A list of classification schemes and controlled vocabularies used in existing Internet services can be found in McKiernan (1996). Those in use include a number of internationally used subject-specific schemes like the National Library of Medicine (NLM) scheme and Ei, and national schemes like the Danish Veterinary and Agricultural Library Classification. Those considered here will be those relevant to the DESIRE test-bed services.

2.5.1. Art

For object description in art an important instrument is the AAT (Art & Architecture Thesaurus), but as the AAT is a thesaurus, and not a classification scheme, it isn't reviewed in this report. As more and more images become available in digital form the need arises for a classification scheme developed especially for subject description of visual images. Iconclass is such a scheme.

2.5.1.1 Iconclass

Iconclass <URL:http://iconclass.let.uu.nl/>is an iconographic classification system, developed by Henri van de Waal (1910-1972), Professor of Art History at the University of Leiden. Iconclass is an alpha-numerical classification, hierarchically and systematically ordered, of the subjects of Western art, offering definitions and keywords in English. With this scheme it is possible to describe objects, persons, events, situations and abstractions that appear in visual images.

It is divided into 9 main categories: 1. Religion and Magic; 2. Nature; 3 Human Being, Man in General; 4. Society, Civilisation, Culture; 5. Abstract Ideas and Concepts; 6. History; 7. Bible; 8. Literature; 9. Classical Mythology and Ancient History. The code gets longer when the concept becomes more specific.

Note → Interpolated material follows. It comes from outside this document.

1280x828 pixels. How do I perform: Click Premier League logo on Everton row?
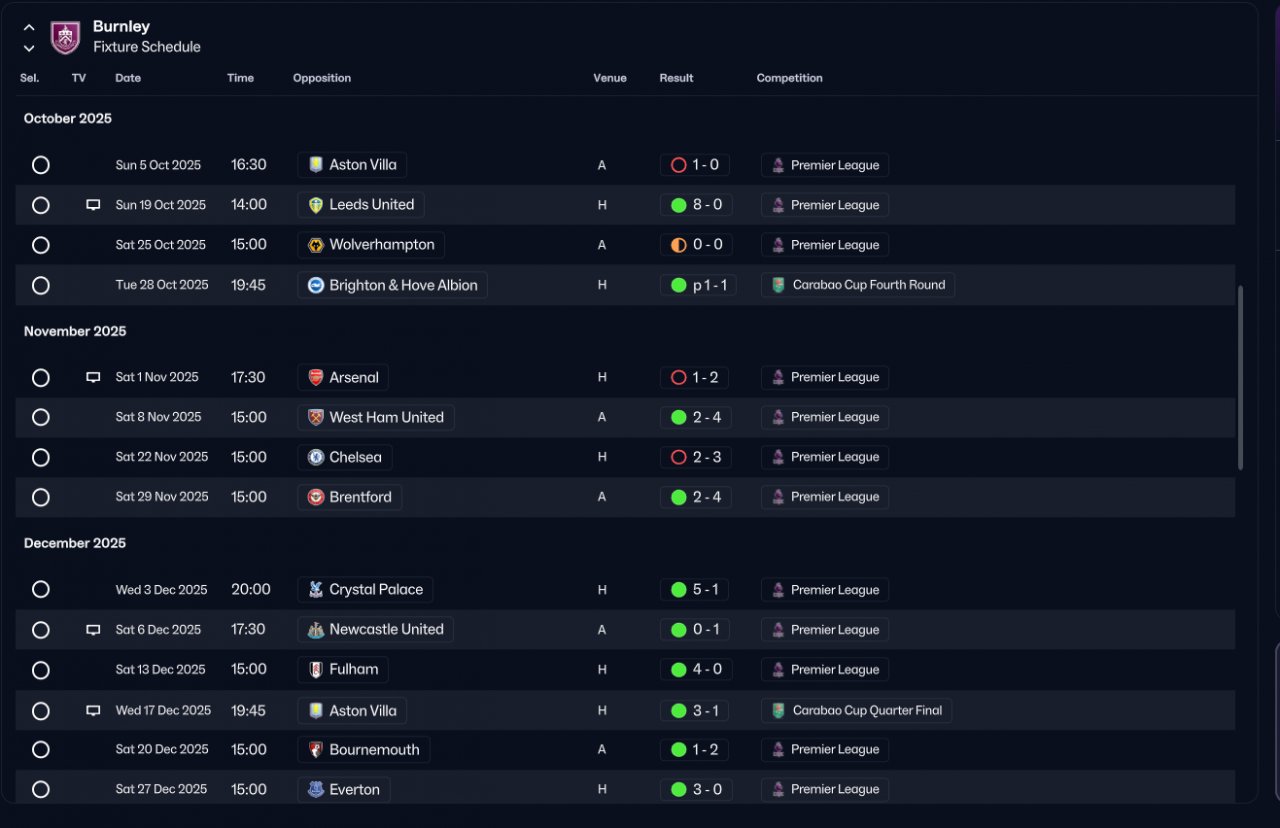[x=778, y=789]
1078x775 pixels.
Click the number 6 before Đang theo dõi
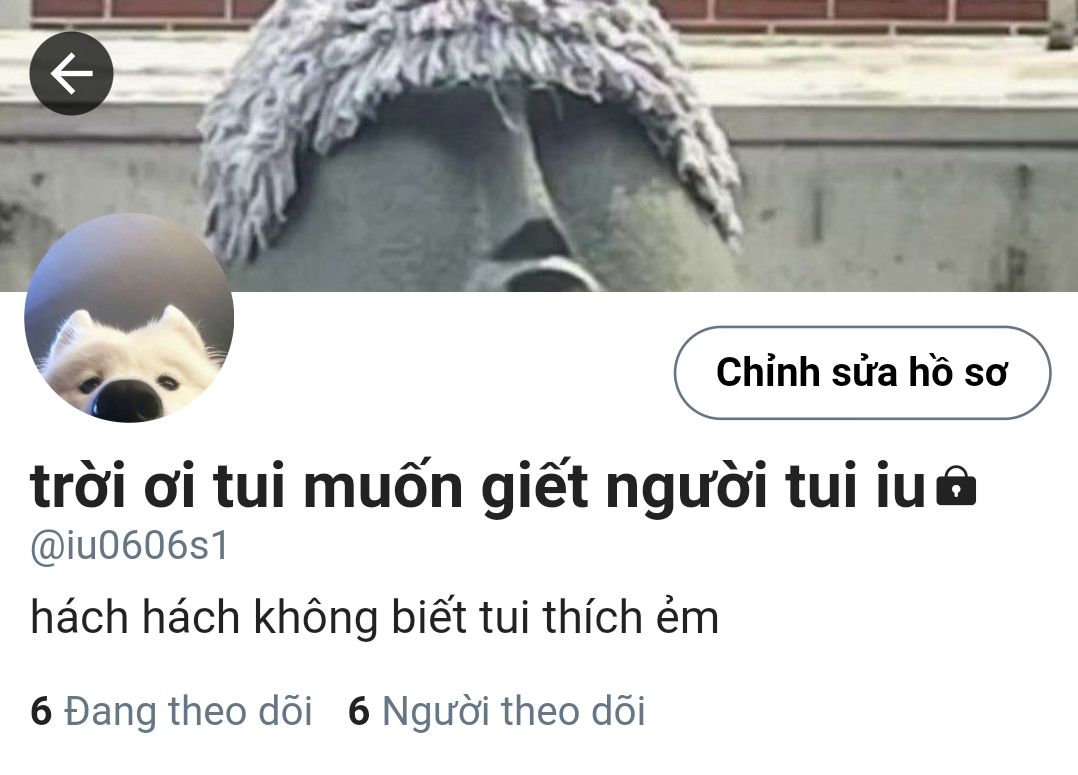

Retrieval is not only possible via the alpha-numerical notations, but also via a subject index (controlled vocabulary).

Usage

An overview of institutions and projects using Iconclass can be found at: <URL:http://iconclass.let.uu.nl/texts/institut.htm>

A CD-ROM with images of Dutch printers devices from the period 1540-1700 was produced as a pilot project for the use of the computer version of Iconclass (1992).

Multilingual capability

Although the system is published in English, the alpha-numerical notations make it language independent.

Availability

The Iconclass System and Bibliography, together with a very extensive alphabetical index, were published in 17 volumes by the Koninklijke Nederlandse Akademie van Wetenschappen (KNAW), in the years between 1973 and 1985. In the years 1990-1991, a computerised version of the Iconclass System was prepared at the Department of Computers & Humanities of Utrecht University. This version was baptised the Iconclass Browser and published in 1992 by the Iconclass Research & Development Group. It runs on computers installed with Microsoft Windows. A second edition, now including the electronic Iconclass Bibliography, appeared in 1994. The Iconclass home page also offers access to a WWW version of the Iconclass Browser which gives a good impression of Iconclass's contents, though its interface is far less powerful than the interface of the Iconclass Browser for Windows.

Copyright

Copyright for the ICONCLASS Browser: is held by the ICONCLASS Research & Development Group (IRDG), Universities of Utrecht and Leiden; Vakgroep Computer & Letteren, Utrecht University.

Development effort

The Iconclass Research & Development Group (IRDG) is the distributor of the Iconclass Browser, and the central editing board. It monitors the consistency of the scheme and decides about changes in new editions.

Other issues

Iconclass describes individual images and does not apply to collections of images.

Literature on Iconclass

Brandhorst and Van Huisstede (1992)

Grund (1993)

Iconclass home page: <URL:http://iconclass.let.uu.nl/>

2.5.2. Social Sciences

There are no major classification schemes for the social sciences. In many cases LC Subject Headings are used, or the ERIC thesaurus. For classification, universal schemes like DDC, UDC, or LCC have been used.

2.5.3. Medicine

2.5.3.1 NLM: National Library of Medicine

The National Library of Medicine Classification covers the field of medicine and related sciences. It is a broad classification, intended to be used for the shelf arrangement of all library materials. The NLM Classification is a system of mixed notation fashioned after the Library of Congress Classification (LCC) where alphabetical letters which denote broad subject categories are further subdivided by numbers. The NLM Classification utilises schedules QS-QZ and W- WZ, permanently excluded from the LCC schedules and is intended to be used with the LCC schedules which supplement the NLM Classification for subjects bordering on medicine and for general reference materials. The LC schedules for Human Anatomy (QM), Microbiology (QR), and Medicine (R) are not used at all by the National Library of Medicine since they overlap the NLM Classification.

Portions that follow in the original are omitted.